If something is missing from a divorce settlement, the court doesn’t necessarily have jurisdiction to suddenly include the matter in the settlement.
“A strong presumption exists against provisions that could easily have been included in the [marital settlement] agreement but were not.” In re Marriage of Sweders, 296 Ill. App. 3d 919, 922 (1998)
“[T]here is a presumption against provisions that easily could have been included in a contract but were not. ” Thompson v. Gordon, 241 Ill. 2d 428, 449 (Ill. 2011)
“We conclude the MSA’s silence concerning any…award [to a party] evidences the parties’ intent not to include such an award in the property division.” In re Marriage of Reicher, No. 2-20-0454, 16 (Ill. App. Ct. 2021)
Courts can decide to include matters into a preexisting contract if they deem it fair. Material matters are important enough to be included in an existing contract. If the matter is important to either party (and it is important if the party is going to court about the matter) then the matter is material.
Illinois divorce courts can decide to include a material term into a divorce settlement if the term is not already expressly stated…or Illinois divorce courts can decline to include a matter not expressly addressed in a divorce settlement.
“It is not uncommon for a court to supply a missing material term, as the reasonable conclusion often is that the parties intended that the term be supplied by implication. However, where the subject matter of the contract has not been decided upon and there is no standard available for reasonable implication, courts ordinarily refuse to supply the missing term.” Academy Chicago Publishers v. Cheever, 578 NE 2d 981 – Ill: Supreme Court 1991
If it was an agreement not a pure order, courts are even more hesitant to add missing terms.
“We will not add terms to an agreement when the agreement is silent about those specific terms. We most especially will not add terms to an agreement when the added language would clearly change the plain meaning of the agreement.” Frederick v. Prof. Truck Driver Trg. School, 328 Ill. App. 3d 472, 480 (Ill. App. Ct. 2002)(citation omitted)

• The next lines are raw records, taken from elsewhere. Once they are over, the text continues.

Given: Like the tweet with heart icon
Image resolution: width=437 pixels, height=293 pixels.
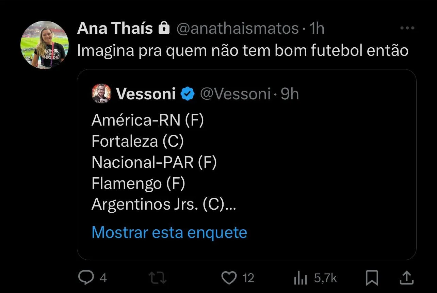Looking at the screenshot, I should click(x=229, y=278).
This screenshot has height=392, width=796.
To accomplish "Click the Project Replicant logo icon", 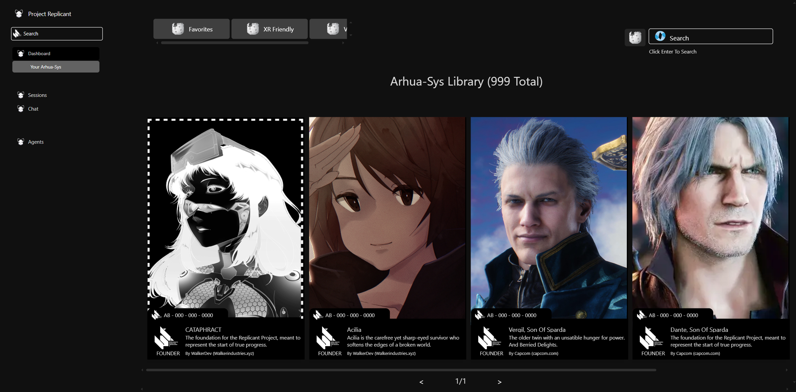I will click(19, 14).
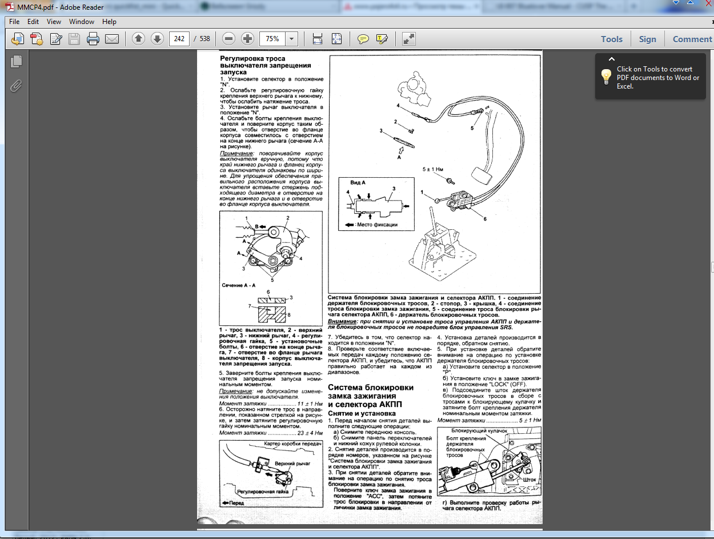Zoom in using the plus button
714x539 pixels.
[x=247, y=39]
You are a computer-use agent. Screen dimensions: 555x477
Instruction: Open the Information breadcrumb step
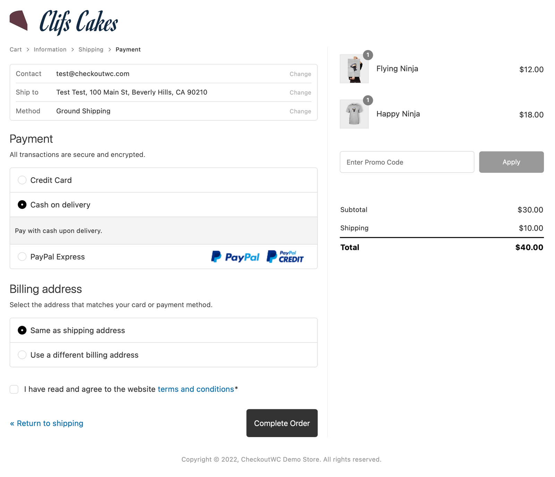[x=50, y=50]
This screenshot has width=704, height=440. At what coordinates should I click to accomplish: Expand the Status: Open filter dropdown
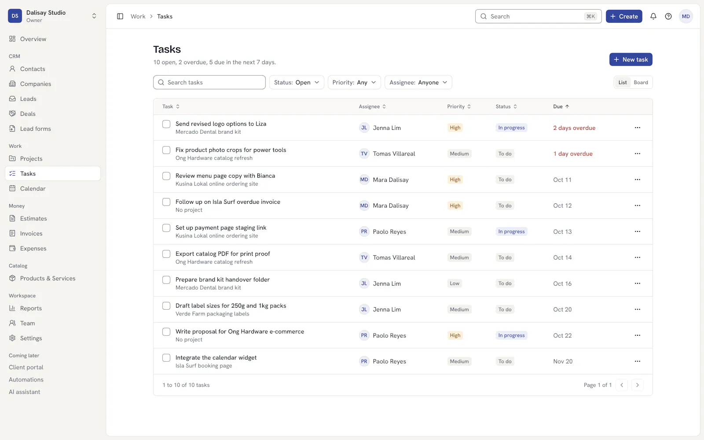(297, 82)
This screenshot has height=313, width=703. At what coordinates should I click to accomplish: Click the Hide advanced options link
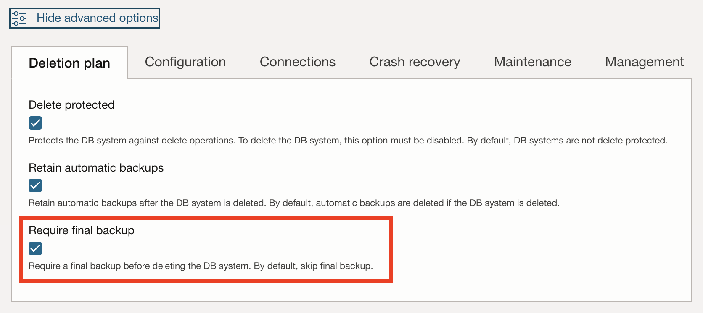point(97,18)
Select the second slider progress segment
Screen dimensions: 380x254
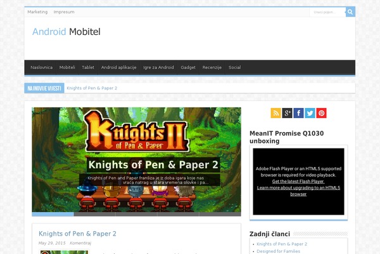[x=95, y=214]

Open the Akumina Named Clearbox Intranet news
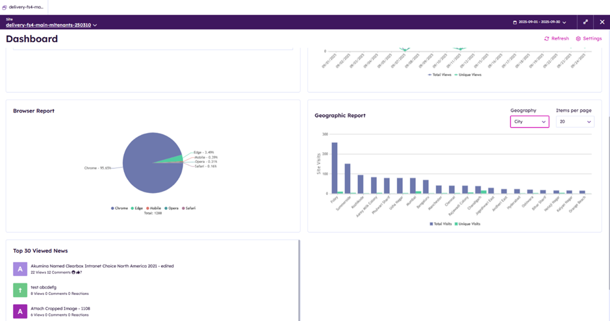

Illinois divorce courts have ruled that they can extend maintenance if the matter was not expressly addressed in the Marital Settlement Agreement.
“Where the court has not expressly reserved jurisdiction to extend the term of a maintenance award but has remained silent on the subject, it would appear that the court retains authority to extend the maintenance beyond the original term in view of the court’s power under this section to modify maintenance judgments.” In re Marriage of Cannon, 477 NE 2d 716 – Ill: Appellate Court, 4th Dist. 1985 (citations omitted), Rice v. Rice (1988), 173 Ill.App.3d 1098, 1102, 123 Ill. Dec. 630, 633, 528 N.E.2d 14, 17
Most divorces with children occur before the children are in college. At that point in time, the parents’ needed contribution to college expenses is not even known. So, the issue of college expenses is usually expressly reserved in the Marital Settlement Agreement or it can be brought up without a reservation.
“The court may award sums of money out of the property and income of either or both parties or the estate of a deceased parent, as equity may require, for the educational expenses of any child of the parties.” 750 ILCS 5/513(a)
The request for contribution to college expenses, whether reserved or brought as a new issue is only retroactive to the date of the filing of the petition.
“The establishment of an obligation to pay under this Section is retroactive only to the date of filing a petition. The right to enforce a prior obligation to pay may be enforced either before or after the obligation is incurred.” 750 ILCS 5/513(k)
It is very common to revisit a divorce settlement. It is common to find vague and ambiguous language in an Illinois divorce settlement. It is common to realize that important terms were left out of your agreement. This is why pencils have erasers (and vice versa)…in order to fix mistakes.